Reader’s wildlife photos

May 12, 2020 • 8:00 am

Today’s photos are from regular contributor Tony Eales, who hails from Brisbane. Here we see nature red in, well, spores and mycelia—pathogenic killer fungi.  Tony’s notes are indented:

I’ve had a few interesting sightings of late and none more so than the entomopathogenic [insect and arachnid-killing] fungi I’ve found on insects and spiders.

The first two shots are of Beauveria sp. probably Beauveria bassiana commonly called Icing Sugar Fungus. In this case it has infected a Robber Fly of the genus Ommatius.

Now the interesting thing about classifying fungi is that many have a sexual form and an asexual form, and these are so different that they have been classified as separate genera in the past. So Beauveria bassiana is the anamorph (asexually reproducing form) of Cordyceps bassiana, which is known as the teleomorph or sexually reproducing form. Both together are known as the holomorph. After 1 January 2013, one fungus can only have one legitimate name. Looking at this paper, one sees that while both Beauveria and Cordyceps are legitimate genera, for this species Beauveria bassiana would be the legitimate name.

With the next one this is a species that targets spiders. The anamorphic type Gibellula is the accepted name and the former name Torrubiella for teleomorphic forms has been deprecated.

The photos are of a small spider consumed by Gibellula cf arachnophila showing the fruiting bodies. The second is of an Arkys lancearius infected with an early stage of Gibellula and after that we see the small yellow sexual form of Gibellula cf arachnophila, formerly classified as Torrubiella sp. I collected the Arkys and have it at home in test tube in the hope it will produce fruiting bodies for me to photograph.

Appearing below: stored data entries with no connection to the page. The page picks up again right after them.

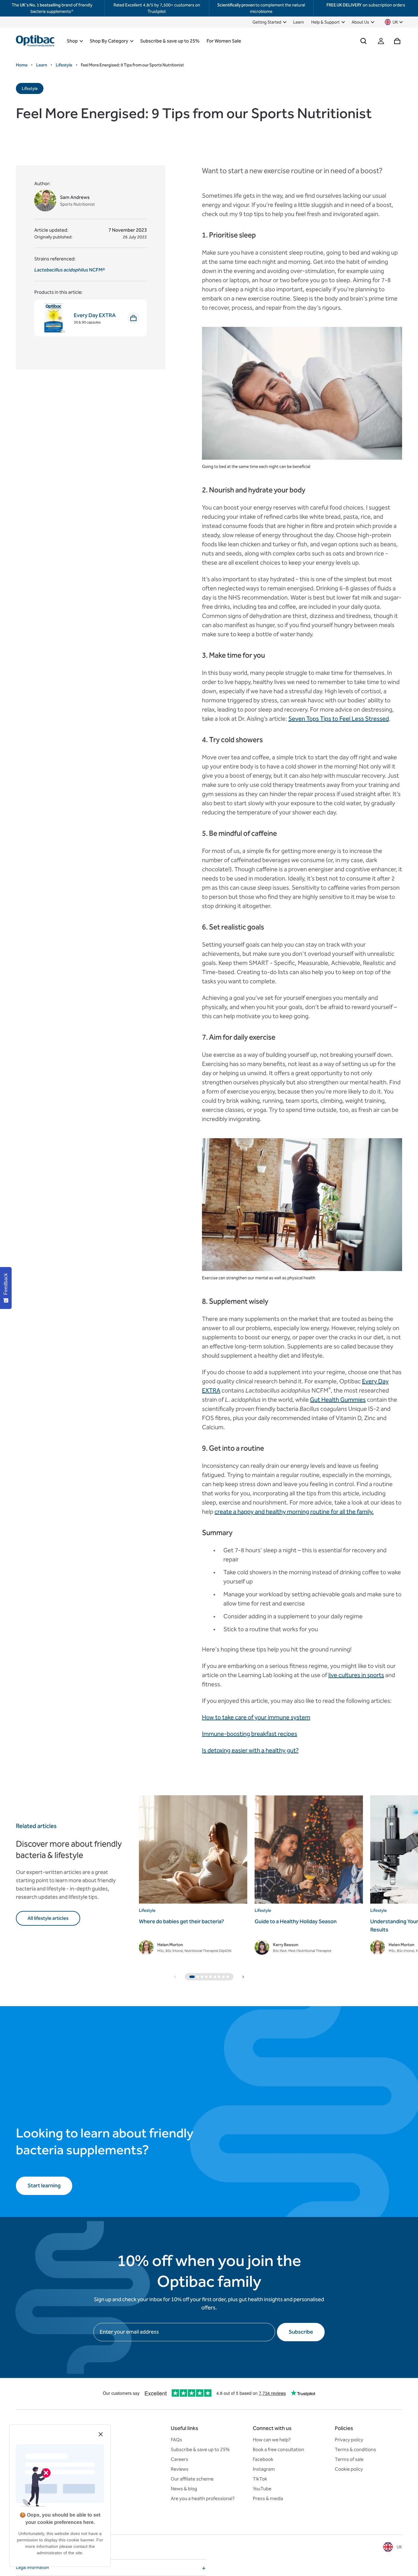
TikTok (260, 2479)
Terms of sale (349, 2459)
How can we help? (272, 2440)
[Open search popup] (363, 41)
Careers (179, 2459)
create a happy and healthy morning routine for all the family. (294, 1511)
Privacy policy (349, 2440)
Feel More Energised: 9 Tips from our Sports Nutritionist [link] (132, 65)
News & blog (184, 2489)
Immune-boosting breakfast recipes (249, 1733)
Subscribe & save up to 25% (169, 41)
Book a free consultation (278, 2449)
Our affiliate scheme (192, 2479)
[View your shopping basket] (397, 41)
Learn (298, 22)
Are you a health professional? (203, 2498)
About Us (360, 22)
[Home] (35, 41)
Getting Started (266, 22)
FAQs (176, 2440)
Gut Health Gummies (338, 1399)
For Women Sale (224, 41)
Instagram (264, 2469)
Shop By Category (109, 41)
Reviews (179, 2469)
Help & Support (325, 22)
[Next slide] (243, 1977)
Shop (72, 41)
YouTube (262, 2489)
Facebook (263, 2459)
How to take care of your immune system (256, 1717)
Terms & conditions (355, 2449)
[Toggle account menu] (381, 41)
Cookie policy (349, 2469)
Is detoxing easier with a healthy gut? (250, 1750)
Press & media (268, 2498)
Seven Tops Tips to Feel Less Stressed (338, 718)
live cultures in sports (356, 1675)
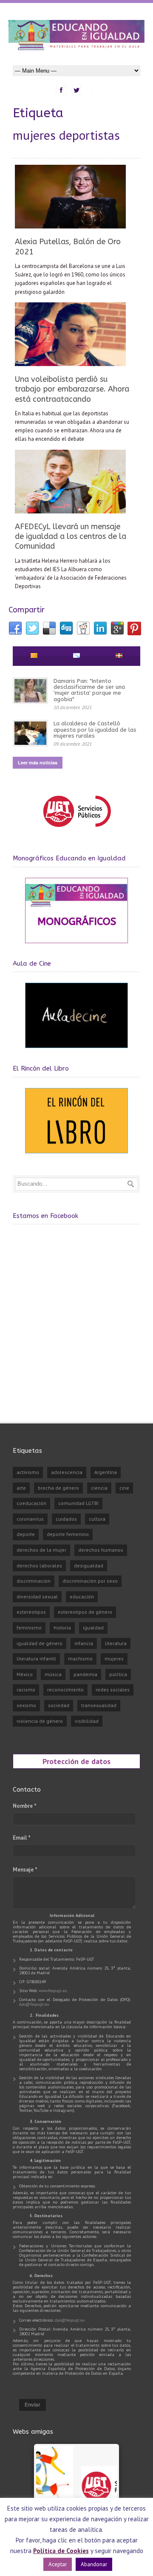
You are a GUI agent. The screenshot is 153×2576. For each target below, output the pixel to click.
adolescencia (66, 1472)
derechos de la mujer (41, 1550)
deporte (26, 1534)
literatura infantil (36, 1658)
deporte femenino (68, 1534)
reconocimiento (65, 1689)
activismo (28, 1472)
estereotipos (31, 1612)
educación (82, 1596)
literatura (116, 1643)
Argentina (105, 1472)
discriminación (34, 1581)
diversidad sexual (37, 1596)
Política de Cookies (61, 2551)
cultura (97, 1519)
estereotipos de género (85, 1612)
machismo (80, 1658)
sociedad (58, 1705)
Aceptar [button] (57, 2564)
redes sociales (113, 1689)
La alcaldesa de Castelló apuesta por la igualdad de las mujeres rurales (95, 729)
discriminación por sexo (90, 1581)
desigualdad (88, 1565)
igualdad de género (39, 1643)
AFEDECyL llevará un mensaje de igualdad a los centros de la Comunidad (70, 536)
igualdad (93, 1627)
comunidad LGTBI (78, 1503)
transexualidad (98, 1705)
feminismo (29, 1627)
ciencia (99, 1488)
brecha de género (58, 1488)
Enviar (32, 2405)
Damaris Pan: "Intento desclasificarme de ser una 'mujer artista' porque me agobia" (89, 690)
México (25, 1674)
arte (21, 1488)
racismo (26, 1689)
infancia (83, 1643)
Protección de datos (76, 1761)
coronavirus (30, 1519)
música (53, 1674)
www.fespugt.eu (53, 1990)
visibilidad (87, 1721)
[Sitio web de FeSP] (76, 830)
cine (124, 1488)
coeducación (31, 1503)
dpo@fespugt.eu (34, 2004)
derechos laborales (39, 1565)
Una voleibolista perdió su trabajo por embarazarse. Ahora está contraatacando (72, 389)
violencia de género (40, 1721)
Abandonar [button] (94, 2564)
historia (62, 1627)
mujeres (114, 1658)
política (118, 1674)
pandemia (85, 1674)
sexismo (26, 1705)
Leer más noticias (37, 762)
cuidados (66, 1519)
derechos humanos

Last, I have an unfortunate caterpillar that has been killed by Metarhizium rileyi, another entomopathogenic fungus that is being actively investigated for its ability to kill a wide range of Lepidopteran pests. While there’s always been interest in using entomopathogenic fungi like B. bassiana and M. rileyi, the virulence of entomopathogenic fungi is affected by environmental factors such as temperature, humidity, light, and solar radiation.